Making an appearance at a Ralph Lauren fashion show in New York, Ahrendts declined to comment on future career ambitions, but said she intends to "take the summer off" and travel before committing to a new venture, reports WWD.

Currently on the docket is a mission to Rwanda and stop in with her two children who live in London. She also plans to spend time with her husband, who has been on the move between London and San Francisco since Ahrendts was named SVP of Retail at Apple in 2013.

Earlier this week it was announced that Ahrendts will leave her post at Apple in April. The role of retail chief goes to company veteran Deirdre O'Brien, who will also continue to carry out current duties as head of human resources and "People-related functions."

O'Brien was officially named SVP of Retail + People on Tuesday, with Apple issuing the requisite Securities and Exchange Commission filing and updating her online biography to reflect the change. A separate SEC filing on Thursday reveals O'Brien took receipt of a stock bonus on that same day.

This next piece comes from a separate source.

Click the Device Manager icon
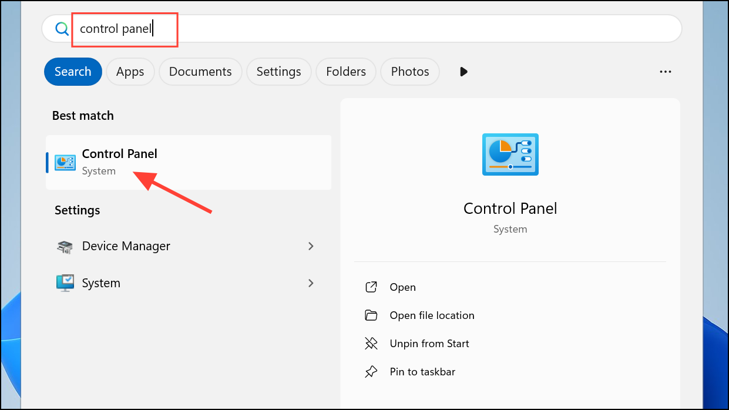 pos(65,247)
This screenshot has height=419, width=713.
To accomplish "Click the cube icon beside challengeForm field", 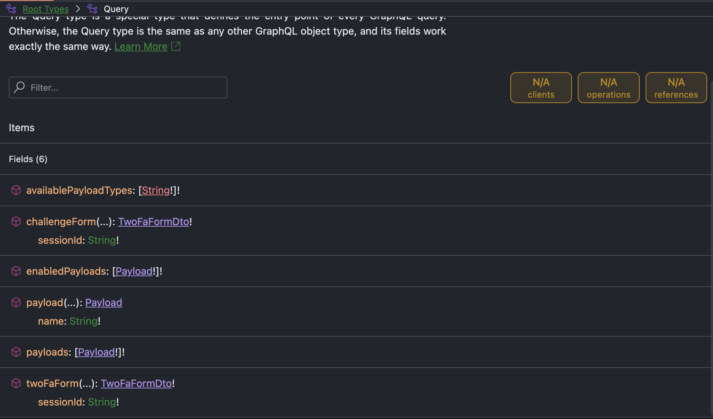I will pos(16,222).
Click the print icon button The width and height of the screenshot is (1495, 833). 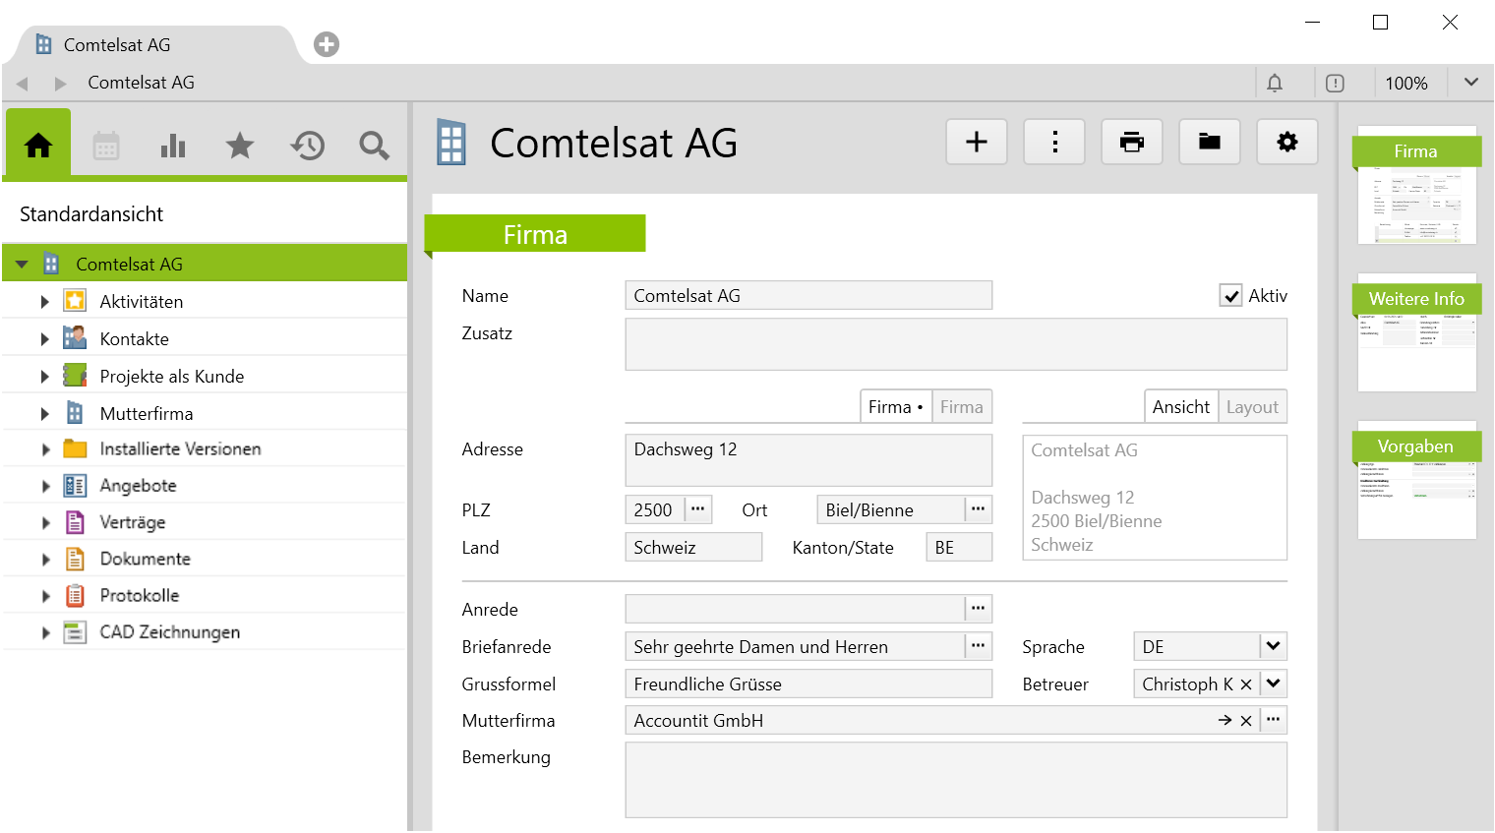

The bonus consists of 47,844 restricted stock units split into two equal batches, one scheduled to vest over time and another slated to vest based on performance. Assuming continued employment, O'Brien will see 23,922 RSUs convert in thirds on Aug. 5, 2021, Aug. 5, 2022 and Aug. 5, 2023. The executive can double the remaining 23,922 RSUs upon vesting depending on Apple's average stock performance through Oct. 1, 2021.

If all RSUs vest, and performance goals are satisfied, O'Brien stands to gain common stock currently worth $12.3 million. A separate statutory SEC filing detailing O'Brien's current holdings shows the executive owns 137,913 shares of Apple stock worth $23.6 million at the end of trading today.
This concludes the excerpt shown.